Dans tous les cas censurer serait une mauvaise décision pour notre pays, je parle d'un point de vue politique pur. Si l'écrivain, que je ne connais pas, est mal intentionné il aura des arguments pour dire "javais bien raison". S'il n'avait aucune arrière-pensée, il aura une mauvaise image de notre pays alors qu'il avait peut-être a priori une bonne. Ce qui est applicable à l'auteur est applicable au lecteur (ou spectateur qui suit l'affaire) lambda qui ne connait pas bien notre pays. Notre pays jouit plutôt de la meilleure image au sein pays arabes, en Europe. Ne gâchons pas ce précieux trésor qui nous a été légué.
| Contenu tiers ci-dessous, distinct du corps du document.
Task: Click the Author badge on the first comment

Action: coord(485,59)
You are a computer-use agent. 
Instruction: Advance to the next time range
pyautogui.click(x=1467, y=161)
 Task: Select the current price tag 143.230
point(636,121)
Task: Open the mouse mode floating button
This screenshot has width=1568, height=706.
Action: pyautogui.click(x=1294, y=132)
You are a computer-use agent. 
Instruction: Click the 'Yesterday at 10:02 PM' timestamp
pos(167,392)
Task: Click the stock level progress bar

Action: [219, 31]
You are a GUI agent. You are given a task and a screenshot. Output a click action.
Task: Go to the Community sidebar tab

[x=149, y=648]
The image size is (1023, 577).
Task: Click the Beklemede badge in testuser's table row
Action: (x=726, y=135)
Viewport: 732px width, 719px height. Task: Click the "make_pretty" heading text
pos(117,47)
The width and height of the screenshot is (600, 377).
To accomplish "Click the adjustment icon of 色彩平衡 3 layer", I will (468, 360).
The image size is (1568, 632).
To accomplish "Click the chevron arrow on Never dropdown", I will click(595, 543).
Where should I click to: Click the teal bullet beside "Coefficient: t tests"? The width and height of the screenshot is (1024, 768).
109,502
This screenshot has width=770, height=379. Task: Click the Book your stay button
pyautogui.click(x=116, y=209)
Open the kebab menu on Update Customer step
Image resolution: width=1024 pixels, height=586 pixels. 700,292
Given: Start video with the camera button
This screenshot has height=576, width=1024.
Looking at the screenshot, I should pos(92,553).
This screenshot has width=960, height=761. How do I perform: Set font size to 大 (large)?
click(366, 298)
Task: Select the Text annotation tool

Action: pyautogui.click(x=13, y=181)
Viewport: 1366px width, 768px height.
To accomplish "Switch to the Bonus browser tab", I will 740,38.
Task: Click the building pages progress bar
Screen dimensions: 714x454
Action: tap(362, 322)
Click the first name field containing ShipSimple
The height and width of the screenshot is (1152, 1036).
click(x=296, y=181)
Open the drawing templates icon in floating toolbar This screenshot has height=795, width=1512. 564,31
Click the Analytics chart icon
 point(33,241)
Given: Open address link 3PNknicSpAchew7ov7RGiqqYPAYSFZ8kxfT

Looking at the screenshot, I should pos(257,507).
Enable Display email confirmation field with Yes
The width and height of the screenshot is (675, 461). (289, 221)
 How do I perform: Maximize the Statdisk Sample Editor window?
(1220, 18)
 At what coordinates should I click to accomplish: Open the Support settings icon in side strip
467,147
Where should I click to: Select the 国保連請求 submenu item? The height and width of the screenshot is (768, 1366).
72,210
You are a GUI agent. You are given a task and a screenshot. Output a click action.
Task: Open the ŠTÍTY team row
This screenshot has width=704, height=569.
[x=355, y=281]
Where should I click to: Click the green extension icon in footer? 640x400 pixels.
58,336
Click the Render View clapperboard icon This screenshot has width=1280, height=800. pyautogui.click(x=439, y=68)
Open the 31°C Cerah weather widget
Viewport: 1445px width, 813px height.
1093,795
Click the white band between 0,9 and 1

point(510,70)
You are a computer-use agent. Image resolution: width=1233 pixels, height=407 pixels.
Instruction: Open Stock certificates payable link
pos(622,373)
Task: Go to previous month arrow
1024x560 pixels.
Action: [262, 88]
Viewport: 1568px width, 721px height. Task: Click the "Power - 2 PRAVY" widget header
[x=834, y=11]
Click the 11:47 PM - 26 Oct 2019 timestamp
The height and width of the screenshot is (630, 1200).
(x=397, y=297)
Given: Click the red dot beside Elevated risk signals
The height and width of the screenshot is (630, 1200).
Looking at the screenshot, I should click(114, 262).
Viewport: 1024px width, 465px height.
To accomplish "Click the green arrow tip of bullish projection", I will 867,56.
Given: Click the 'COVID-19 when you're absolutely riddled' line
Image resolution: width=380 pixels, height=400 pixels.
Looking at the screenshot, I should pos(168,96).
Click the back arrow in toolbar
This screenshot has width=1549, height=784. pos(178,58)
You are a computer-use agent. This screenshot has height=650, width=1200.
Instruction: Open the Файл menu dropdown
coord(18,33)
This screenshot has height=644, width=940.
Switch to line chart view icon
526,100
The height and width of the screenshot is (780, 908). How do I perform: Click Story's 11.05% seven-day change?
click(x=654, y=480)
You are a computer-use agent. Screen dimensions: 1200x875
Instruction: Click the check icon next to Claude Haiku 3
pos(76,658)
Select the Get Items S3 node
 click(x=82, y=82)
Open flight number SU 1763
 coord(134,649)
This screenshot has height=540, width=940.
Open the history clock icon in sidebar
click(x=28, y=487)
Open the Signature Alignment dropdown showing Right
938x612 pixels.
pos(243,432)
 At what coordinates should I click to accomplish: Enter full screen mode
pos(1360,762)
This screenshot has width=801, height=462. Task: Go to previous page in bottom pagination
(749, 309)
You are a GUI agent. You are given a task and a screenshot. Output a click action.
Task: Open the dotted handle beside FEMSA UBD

Alors, Messieurs les censeurs, réveillez-vous, censurer une œuvre artistique, un roman, un film, une pièce de théâtre ou un commentaire sur le360 😜😜😜😜est non seulement ringard, mais procure des arguments à ceux qui militent pour donner de notre pays une image hideuse... etc.

Le Maroc dit être un état de droit et démocratique mais actuellement personne ne peut reellement prendre au sérieux cette affirmation ...

la censure est l'arme des faibles ou des incultes , elle ne détruit pas une œuvre ,bien au contraire , elle lui donne une plus grande visibilité attractive.

Monsieur Ben Jelloun Vous êtes une voix que nous entendons entendre, dans ce brouilllard où nous naviguons, où l'ivraie l'emporte sur le blé, où la bonne parole s'estompe dans le brouhaha des inepties. Prêcher le vrai, c'est assainir les têtes et les cerveaux, leur reconnaître leur statut d'organes pensants. Merci pour toutes les belles oeuvres qui ont bercé une partie de notre jeunesse, qui nous ont permis non de nous évader de la réalité mais d'en découvrir les interstices.

Bonjour, En vous déplaçant, Au ministère de l intérieur ou de la culture ? On vous aime! Merci

@Farid.Deux petites remarques: au cours des années de plomb, seule une fraction de l'extrême gauche, très minoritaire de surcroît était pro-polisario. Les autres partis de l'opposition, principalement l'USFP, l'Istiqlal et le PPS, n'ont jamais été contre leur pays, mais seulement pour une démocratisation du régime. 2ème remarque :T. Benjelloune a toujours été un écrivain et non un militant politique.

Je ne suis pas surpris par cette attitude. Elle est positive. Les opposants durant les années dites de "plomb" avaient tous une haine de leur pays. Et la censure comme les arrestations étaient ce qu'ils cherchaient. Noircir l'image de leur pays était du pain béni. M. Benjelloun aime son pays. Il a agi différemment. Un patriote, un vrai. CQFD.